Instrumentation Agent Setup #

In most situations, you won’t need to do anything special to set up the Kanela agent other than following the instructions in the Installation Guides. In a guided installation either the call to Kamon.init() or the SBT plugins will take care of attaching the Kanela agent at runtime.

Nevertheless, sometimes things get weird and you need alternative options. This how to summarizes all the ways in which you could start your applications with the Kanela agent. Let’s get to it!

In a Nutshell #

All you need to do is download the latest release from our Kanela releases repository and start your JVM with the -javaagent:path-to-kanela.jar JVM option. For example, if you are running your application from IntelliJ IDEA you will need to add the -javaagent option to the “VM options” section as shown below:

And that is pretty much it. Even though it is a simple task, it can be challenging in different environments so please, follow the instructions below when:

  1. Running applications from SBT
  2. Running a Play Framework application on development mode
  3. Packaging applications with sbt-native-packager

Running from SBT #

The simplest solution is to use the sbt-kanela-runner plugin. This plugin will ensure that the instrumentation is applied to your classes regardless of whether you are forking the process (via fork in run := true) or not. To get it working add these lines to your project/plugins.sbt file:

addSbtPlugin("io.kamon" % "sbt-kanela-runner" % "2.0.14")

That’s it! Next time your application starts, instrumentation will be enabled.

Play Framework #

Once again, the sbt-kanela-runner plugin is the way to go. The plugin has special variants for Play applications that will have special treatment of Play’s infrastructure for running on Development mode, to include it you must add the right plugin depending on your Play version:

Play 2.8 #

// For Play Framework 2.8.8
addSbtPlugin("io.kamon" % "sbt-kanela-runner-play-2.8" % "2.0.14")
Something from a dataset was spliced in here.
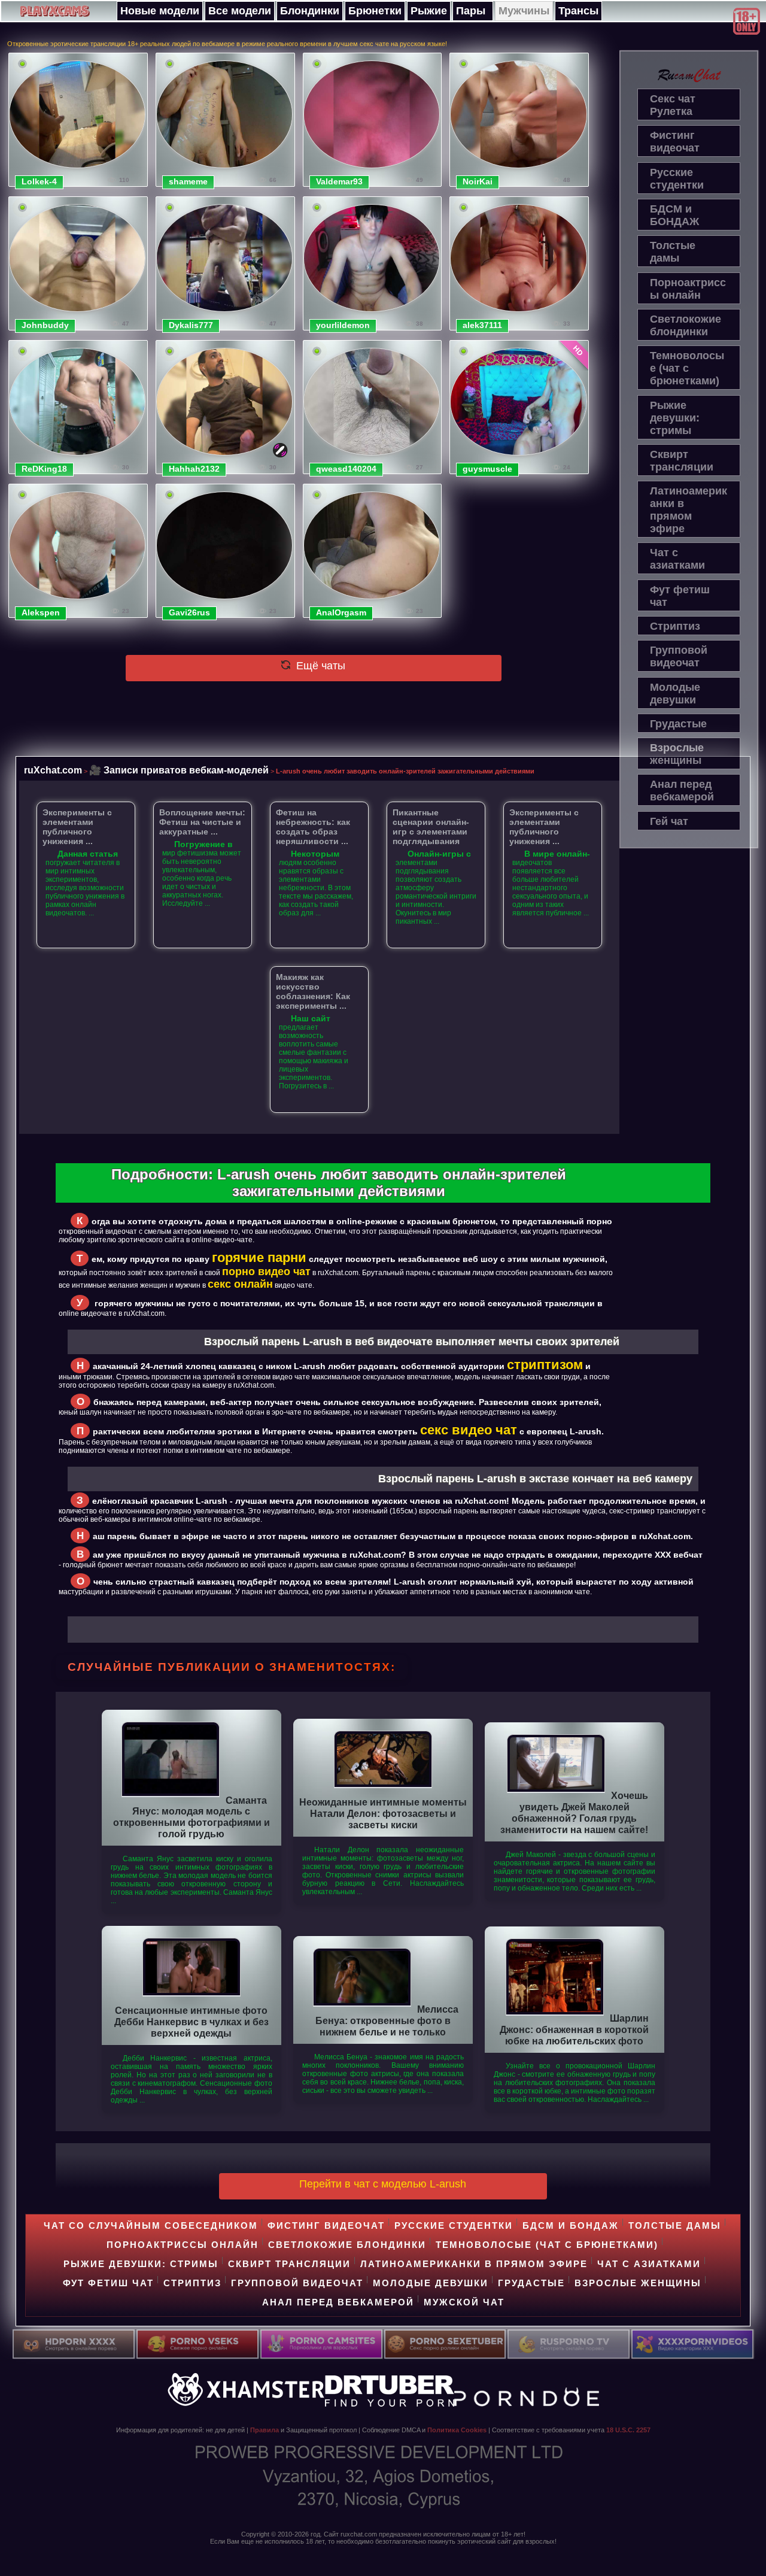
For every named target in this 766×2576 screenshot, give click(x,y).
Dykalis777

// OR for Play Framework <= 2.8.7
addSbtPlugin("io.kamon" % "sbt-kanela-runner-play-2.8" % "2.0.10")

Play 2.7 #

addSbtPlugin("io.kamon" % "sbt-kanela-runner-play-2.7" % "2.0.14")

Play 2.6 #

addSbtPlugin("io.kamon" % "sbt-kanela-runner-play-2.6" % "2.0.14")
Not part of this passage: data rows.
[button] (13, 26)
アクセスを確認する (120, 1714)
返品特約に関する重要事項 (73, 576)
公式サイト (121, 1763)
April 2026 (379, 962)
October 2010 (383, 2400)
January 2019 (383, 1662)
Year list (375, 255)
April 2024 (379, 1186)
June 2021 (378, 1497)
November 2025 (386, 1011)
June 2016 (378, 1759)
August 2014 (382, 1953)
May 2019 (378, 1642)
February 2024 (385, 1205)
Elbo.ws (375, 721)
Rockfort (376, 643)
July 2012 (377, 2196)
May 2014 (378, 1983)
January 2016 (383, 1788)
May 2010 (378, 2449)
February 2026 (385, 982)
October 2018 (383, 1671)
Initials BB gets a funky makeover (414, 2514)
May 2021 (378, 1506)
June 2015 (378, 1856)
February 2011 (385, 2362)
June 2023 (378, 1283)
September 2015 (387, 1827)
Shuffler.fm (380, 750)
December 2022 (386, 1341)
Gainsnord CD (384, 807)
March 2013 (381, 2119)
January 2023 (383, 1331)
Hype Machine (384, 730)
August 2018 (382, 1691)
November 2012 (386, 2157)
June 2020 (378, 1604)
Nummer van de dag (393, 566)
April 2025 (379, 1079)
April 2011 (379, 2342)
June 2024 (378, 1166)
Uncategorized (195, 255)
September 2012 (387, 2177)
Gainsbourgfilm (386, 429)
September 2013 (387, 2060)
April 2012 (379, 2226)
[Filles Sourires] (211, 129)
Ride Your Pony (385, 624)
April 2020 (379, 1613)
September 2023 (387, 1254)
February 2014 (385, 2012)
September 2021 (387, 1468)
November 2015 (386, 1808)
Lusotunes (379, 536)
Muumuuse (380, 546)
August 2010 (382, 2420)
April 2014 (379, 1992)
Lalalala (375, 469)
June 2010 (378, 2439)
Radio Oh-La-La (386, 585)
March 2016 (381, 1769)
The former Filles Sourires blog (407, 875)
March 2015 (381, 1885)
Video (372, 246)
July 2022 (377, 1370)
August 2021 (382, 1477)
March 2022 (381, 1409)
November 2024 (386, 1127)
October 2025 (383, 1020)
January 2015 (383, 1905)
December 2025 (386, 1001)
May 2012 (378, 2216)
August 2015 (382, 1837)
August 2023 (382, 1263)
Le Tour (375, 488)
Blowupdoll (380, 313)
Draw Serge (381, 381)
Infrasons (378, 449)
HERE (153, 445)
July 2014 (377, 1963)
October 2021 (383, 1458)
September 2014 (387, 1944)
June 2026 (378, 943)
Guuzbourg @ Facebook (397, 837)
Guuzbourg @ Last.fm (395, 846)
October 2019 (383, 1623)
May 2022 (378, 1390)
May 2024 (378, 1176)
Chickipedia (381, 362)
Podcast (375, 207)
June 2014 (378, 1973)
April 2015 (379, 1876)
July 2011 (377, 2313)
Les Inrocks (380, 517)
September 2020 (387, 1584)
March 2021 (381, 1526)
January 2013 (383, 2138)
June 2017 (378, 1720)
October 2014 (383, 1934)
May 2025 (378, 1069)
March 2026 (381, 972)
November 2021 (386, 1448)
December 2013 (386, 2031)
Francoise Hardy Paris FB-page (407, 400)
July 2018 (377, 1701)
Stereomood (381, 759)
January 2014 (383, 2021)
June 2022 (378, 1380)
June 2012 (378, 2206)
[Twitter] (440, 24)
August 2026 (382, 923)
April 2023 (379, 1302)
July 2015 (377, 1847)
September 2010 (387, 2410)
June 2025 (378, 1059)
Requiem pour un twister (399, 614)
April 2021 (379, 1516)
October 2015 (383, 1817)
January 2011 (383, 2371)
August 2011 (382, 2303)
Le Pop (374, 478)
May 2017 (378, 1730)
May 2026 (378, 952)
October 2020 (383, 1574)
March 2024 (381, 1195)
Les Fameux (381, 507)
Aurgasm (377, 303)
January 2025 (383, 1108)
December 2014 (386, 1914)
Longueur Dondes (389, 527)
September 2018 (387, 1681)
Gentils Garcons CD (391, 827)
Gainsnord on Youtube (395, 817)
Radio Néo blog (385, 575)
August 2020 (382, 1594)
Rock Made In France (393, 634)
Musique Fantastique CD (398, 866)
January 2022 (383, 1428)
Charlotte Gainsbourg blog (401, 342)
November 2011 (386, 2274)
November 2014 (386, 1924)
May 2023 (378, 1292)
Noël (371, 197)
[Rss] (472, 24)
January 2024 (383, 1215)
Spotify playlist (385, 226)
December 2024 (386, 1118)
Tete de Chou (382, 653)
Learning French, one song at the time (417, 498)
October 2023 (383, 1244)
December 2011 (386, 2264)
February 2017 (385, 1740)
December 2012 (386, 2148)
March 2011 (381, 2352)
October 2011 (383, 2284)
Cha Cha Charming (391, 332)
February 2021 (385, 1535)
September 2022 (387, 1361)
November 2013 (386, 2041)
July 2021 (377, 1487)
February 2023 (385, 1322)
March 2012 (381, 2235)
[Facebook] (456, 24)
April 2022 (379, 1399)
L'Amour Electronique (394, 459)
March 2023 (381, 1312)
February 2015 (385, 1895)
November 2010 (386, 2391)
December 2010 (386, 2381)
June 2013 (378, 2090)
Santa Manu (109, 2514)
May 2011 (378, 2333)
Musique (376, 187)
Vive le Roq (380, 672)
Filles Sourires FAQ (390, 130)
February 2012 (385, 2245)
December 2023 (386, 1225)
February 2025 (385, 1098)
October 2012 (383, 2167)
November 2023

The runner brings the sbt-javaagent dependency with it, but it requires you to active it explicitly by calling .enablePlugin(JavaAgent) on the right project instance in your build.sbt file, it should look like this:

lazy val root = (project in file(".")).enablePlugins(PlayScala, JavaAgent)
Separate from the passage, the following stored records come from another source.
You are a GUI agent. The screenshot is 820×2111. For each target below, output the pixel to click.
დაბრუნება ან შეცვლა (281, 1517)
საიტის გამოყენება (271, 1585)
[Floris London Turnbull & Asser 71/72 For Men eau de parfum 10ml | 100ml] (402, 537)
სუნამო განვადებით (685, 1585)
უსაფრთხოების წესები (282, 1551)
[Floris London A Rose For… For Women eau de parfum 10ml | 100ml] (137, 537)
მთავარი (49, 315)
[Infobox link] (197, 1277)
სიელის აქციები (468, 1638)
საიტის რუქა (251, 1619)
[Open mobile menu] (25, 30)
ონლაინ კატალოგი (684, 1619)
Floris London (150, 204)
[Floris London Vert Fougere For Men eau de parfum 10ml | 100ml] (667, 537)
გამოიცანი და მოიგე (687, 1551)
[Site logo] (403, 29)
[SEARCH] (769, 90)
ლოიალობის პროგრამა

Using sbt-native-packager #

You can use the sbt-javaagent plugin together with sbt-native-packager to get the Kanela agent option automatically added to the startup scripts. To achieve this, first add the plugin to your project/plugins.sbt file:

addSbtPlugin("com.lightbend.sbt" % "sbt-javaagent" % "0.1.6")

And enable the plugin in your build.sbt file:

lazy val root = (project in file("."))
  .enablePlugins(JavaAppPackaging, JavaAgent)

javaAgents += "io.kamon" % "kanela-agent" % "1.0.16"

You can find additional details on the sbt-javaagent GitHub repo.